What you will do: Render the lines from the one containing "The height and width of the screenshot is (400, 600)." through the one containing "Click Member of" as a Markdown table with the columns Row and Line, omitting any blank lines.
* * * * * * *
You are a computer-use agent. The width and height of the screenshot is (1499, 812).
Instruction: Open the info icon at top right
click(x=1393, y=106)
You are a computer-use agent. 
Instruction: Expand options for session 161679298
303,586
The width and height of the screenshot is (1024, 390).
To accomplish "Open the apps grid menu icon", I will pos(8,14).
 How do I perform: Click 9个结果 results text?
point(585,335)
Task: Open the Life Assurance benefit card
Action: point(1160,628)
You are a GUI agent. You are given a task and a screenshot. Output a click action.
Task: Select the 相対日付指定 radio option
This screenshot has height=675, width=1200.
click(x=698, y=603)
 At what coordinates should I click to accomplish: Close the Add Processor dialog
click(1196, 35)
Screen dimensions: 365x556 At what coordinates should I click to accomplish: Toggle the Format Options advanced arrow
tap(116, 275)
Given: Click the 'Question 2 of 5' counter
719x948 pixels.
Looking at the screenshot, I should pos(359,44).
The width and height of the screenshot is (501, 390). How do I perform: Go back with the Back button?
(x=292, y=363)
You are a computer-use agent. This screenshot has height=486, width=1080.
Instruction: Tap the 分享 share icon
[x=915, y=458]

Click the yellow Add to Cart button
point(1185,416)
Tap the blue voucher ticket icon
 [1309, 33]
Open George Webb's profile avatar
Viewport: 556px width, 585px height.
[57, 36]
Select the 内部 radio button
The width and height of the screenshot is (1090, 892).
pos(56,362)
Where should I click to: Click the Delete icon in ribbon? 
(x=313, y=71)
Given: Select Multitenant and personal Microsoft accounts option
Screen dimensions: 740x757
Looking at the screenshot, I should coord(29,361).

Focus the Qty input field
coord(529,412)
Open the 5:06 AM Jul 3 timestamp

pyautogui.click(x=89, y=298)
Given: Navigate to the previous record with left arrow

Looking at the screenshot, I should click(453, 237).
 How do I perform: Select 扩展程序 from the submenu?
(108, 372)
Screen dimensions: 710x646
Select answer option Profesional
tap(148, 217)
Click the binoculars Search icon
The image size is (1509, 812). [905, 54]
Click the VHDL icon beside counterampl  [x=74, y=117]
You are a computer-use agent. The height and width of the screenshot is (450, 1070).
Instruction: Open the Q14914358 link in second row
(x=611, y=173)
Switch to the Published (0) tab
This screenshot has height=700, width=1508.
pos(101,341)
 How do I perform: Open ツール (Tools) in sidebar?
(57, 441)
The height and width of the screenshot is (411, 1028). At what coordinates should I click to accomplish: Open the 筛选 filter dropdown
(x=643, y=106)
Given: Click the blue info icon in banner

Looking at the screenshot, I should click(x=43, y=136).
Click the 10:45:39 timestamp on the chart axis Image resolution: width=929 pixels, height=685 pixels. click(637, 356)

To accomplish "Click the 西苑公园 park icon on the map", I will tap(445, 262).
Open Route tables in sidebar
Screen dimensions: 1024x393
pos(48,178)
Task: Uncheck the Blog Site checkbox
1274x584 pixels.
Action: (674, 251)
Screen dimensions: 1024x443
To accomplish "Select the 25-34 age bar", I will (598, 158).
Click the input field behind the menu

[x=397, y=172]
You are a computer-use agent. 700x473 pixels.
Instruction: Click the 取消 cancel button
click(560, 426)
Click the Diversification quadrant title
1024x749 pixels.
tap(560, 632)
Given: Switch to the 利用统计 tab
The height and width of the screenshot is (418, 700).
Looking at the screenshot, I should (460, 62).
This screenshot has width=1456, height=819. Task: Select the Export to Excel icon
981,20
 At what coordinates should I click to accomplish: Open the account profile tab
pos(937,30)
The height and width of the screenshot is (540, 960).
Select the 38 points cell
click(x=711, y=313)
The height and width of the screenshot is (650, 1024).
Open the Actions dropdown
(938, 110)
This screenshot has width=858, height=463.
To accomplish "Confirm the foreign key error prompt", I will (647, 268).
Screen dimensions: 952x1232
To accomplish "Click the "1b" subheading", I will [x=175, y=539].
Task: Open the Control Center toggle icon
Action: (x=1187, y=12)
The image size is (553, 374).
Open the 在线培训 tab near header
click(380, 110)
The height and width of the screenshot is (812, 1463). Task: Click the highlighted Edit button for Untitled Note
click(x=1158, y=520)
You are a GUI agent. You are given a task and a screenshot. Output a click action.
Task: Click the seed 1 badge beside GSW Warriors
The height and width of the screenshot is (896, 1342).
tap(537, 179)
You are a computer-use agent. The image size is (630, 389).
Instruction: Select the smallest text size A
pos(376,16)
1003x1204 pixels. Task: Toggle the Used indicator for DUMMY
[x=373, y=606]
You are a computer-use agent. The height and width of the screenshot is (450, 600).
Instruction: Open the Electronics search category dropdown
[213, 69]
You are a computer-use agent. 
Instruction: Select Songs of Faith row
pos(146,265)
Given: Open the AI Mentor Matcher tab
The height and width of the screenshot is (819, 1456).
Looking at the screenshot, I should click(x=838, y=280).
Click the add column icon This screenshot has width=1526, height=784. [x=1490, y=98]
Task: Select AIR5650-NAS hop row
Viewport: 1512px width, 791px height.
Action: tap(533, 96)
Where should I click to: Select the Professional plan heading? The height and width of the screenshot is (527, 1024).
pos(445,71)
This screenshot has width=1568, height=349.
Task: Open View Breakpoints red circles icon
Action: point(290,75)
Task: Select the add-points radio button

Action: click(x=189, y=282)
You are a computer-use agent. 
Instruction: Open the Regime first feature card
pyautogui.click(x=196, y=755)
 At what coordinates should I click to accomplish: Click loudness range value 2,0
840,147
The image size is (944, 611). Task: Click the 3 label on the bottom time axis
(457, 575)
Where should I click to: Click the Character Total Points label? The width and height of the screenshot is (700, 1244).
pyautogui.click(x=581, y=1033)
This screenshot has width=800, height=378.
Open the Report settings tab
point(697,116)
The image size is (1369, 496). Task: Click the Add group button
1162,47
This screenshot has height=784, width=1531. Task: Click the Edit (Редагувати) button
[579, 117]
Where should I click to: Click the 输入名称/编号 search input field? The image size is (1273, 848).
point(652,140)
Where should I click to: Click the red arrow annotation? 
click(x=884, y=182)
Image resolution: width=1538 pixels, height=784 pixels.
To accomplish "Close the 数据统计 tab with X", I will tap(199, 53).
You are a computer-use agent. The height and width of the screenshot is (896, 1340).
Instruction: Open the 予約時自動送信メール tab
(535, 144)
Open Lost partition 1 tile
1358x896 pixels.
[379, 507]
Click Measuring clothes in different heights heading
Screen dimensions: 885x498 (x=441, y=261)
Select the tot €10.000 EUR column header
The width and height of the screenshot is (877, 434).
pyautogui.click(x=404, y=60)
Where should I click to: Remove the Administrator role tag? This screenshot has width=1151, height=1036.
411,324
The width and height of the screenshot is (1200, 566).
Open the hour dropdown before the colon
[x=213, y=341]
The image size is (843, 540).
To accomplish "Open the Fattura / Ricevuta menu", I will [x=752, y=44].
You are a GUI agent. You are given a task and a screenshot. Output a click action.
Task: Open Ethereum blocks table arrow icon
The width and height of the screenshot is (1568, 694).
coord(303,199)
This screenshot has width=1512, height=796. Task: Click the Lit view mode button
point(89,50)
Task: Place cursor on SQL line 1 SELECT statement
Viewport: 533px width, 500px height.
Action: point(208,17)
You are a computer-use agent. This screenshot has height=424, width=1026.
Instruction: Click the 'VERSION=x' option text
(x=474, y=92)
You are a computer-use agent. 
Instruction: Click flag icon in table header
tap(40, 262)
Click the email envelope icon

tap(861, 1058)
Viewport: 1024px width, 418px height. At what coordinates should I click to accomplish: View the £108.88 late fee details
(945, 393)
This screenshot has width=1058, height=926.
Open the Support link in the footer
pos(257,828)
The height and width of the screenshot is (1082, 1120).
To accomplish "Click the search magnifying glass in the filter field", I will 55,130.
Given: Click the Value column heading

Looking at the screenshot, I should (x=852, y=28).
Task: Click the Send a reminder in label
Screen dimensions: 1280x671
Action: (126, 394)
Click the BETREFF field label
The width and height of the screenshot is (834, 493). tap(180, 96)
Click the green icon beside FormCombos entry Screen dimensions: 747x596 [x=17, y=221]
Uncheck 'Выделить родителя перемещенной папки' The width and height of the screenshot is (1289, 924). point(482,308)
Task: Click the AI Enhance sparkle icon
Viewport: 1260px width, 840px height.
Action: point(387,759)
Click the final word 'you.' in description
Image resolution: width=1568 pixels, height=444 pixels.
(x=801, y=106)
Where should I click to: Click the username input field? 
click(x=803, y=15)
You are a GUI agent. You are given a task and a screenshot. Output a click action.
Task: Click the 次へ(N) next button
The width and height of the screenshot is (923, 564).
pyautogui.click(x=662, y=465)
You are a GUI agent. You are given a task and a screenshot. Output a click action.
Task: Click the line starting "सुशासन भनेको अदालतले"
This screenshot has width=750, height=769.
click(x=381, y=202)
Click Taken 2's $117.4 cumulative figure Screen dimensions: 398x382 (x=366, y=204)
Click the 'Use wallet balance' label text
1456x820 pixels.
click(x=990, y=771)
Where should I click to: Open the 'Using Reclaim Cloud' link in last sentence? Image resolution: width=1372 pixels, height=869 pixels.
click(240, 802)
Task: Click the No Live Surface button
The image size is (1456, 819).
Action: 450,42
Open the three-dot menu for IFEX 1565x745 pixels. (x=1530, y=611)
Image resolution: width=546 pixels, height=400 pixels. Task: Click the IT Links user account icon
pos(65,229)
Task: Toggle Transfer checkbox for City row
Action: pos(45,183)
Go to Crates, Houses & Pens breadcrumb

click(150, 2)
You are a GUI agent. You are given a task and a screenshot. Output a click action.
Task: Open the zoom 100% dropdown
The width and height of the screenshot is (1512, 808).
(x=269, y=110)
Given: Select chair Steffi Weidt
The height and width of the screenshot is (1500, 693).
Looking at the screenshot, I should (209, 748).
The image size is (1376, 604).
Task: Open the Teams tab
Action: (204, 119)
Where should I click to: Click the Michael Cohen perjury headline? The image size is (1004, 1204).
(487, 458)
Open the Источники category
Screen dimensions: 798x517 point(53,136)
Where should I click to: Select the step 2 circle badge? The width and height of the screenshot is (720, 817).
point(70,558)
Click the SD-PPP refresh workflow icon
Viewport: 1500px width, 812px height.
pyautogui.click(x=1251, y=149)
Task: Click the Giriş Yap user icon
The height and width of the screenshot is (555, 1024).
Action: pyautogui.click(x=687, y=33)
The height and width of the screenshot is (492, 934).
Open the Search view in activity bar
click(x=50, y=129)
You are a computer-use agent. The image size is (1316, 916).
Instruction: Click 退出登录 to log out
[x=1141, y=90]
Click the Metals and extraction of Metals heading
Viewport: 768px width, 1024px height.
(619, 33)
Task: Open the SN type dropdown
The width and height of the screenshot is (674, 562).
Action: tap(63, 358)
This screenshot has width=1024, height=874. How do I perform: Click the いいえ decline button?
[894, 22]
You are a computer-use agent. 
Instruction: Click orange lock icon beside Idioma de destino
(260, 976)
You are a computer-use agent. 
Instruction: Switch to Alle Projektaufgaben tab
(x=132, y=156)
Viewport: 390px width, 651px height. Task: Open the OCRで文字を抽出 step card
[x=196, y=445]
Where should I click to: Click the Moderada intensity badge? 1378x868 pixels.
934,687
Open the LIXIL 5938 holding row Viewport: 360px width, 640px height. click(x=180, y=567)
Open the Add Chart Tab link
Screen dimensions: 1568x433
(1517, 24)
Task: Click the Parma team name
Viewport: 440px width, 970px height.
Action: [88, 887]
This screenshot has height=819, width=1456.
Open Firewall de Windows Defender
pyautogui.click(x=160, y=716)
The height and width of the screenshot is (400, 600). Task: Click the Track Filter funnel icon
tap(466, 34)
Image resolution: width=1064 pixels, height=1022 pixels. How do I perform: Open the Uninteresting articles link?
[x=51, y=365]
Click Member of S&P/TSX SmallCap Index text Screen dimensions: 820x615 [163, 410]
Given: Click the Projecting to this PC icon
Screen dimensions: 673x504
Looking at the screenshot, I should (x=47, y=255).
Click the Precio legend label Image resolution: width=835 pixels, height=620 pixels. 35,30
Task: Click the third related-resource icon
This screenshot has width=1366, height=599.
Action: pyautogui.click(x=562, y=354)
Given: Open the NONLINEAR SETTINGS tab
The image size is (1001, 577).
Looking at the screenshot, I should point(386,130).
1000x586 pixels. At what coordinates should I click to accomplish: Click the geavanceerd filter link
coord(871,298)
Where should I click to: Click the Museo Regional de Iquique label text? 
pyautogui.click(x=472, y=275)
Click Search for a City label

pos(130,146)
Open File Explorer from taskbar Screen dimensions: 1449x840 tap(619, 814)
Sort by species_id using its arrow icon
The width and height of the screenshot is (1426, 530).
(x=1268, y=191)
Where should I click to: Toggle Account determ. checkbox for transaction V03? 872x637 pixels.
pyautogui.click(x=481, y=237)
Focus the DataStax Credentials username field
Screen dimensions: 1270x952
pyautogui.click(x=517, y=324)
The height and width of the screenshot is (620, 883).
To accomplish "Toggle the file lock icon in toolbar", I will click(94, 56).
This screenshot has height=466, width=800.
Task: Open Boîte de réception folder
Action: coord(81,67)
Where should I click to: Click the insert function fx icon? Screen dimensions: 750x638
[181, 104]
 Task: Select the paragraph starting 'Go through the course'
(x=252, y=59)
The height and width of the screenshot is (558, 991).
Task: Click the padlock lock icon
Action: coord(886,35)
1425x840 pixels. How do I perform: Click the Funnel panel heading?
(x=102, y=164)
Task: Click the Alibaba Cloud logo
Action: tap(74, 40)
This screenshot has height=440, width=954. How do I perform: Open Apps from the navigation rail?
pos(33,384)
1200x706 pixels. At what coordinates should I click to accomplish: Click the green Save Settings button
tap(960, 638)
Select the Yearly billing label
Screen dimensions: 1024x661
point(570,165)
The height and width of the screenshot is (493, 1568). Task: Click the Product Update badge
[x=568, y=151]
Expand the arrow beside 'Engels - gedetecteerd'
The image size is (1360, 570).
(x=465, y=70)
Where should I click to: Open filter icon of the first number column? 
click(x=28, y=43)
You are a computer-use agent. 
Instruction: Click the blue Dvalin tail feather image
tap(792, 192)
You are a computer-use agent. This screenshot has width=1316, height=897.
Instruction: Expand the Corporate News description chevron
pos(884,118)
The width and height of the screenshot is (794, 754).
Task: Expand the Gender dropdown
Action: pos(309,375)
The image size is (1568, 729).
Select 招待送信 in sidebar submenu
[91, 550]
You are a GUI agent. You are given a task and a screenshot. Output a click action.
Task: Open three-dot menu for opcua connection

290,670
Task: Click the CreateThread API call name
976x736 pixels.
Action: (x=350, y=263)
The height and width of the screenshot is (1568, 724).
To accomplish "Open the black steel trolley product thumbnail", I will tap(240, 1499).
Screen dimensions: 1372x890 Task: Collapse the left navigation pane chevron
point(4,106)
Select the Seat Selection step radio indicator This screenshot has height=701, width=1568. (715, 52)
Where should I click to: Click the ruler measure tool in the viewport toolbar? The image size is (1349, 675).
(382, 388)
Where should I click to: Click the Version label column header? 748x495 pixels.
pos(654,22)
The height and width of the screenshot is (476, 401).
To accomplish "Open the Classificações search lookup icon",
* * * * * * *
The response:
| Row | Line |
|---|---|
| 1 | The height and width of the screenshot is (400, 600). Task: Click the Track Filter funnel icon |
| 2 | tap(466, 34) |
| 3 | Image resolution: width=1064 pixels, height=1022 pixels. How do I perform: Open the Uninteresting articles link? |
| 4 | [x=51, y=365] |
| 5 | Click Member of S&P/TSX SmallCap Index text Screen dimensions: 820x615 [163, 410] |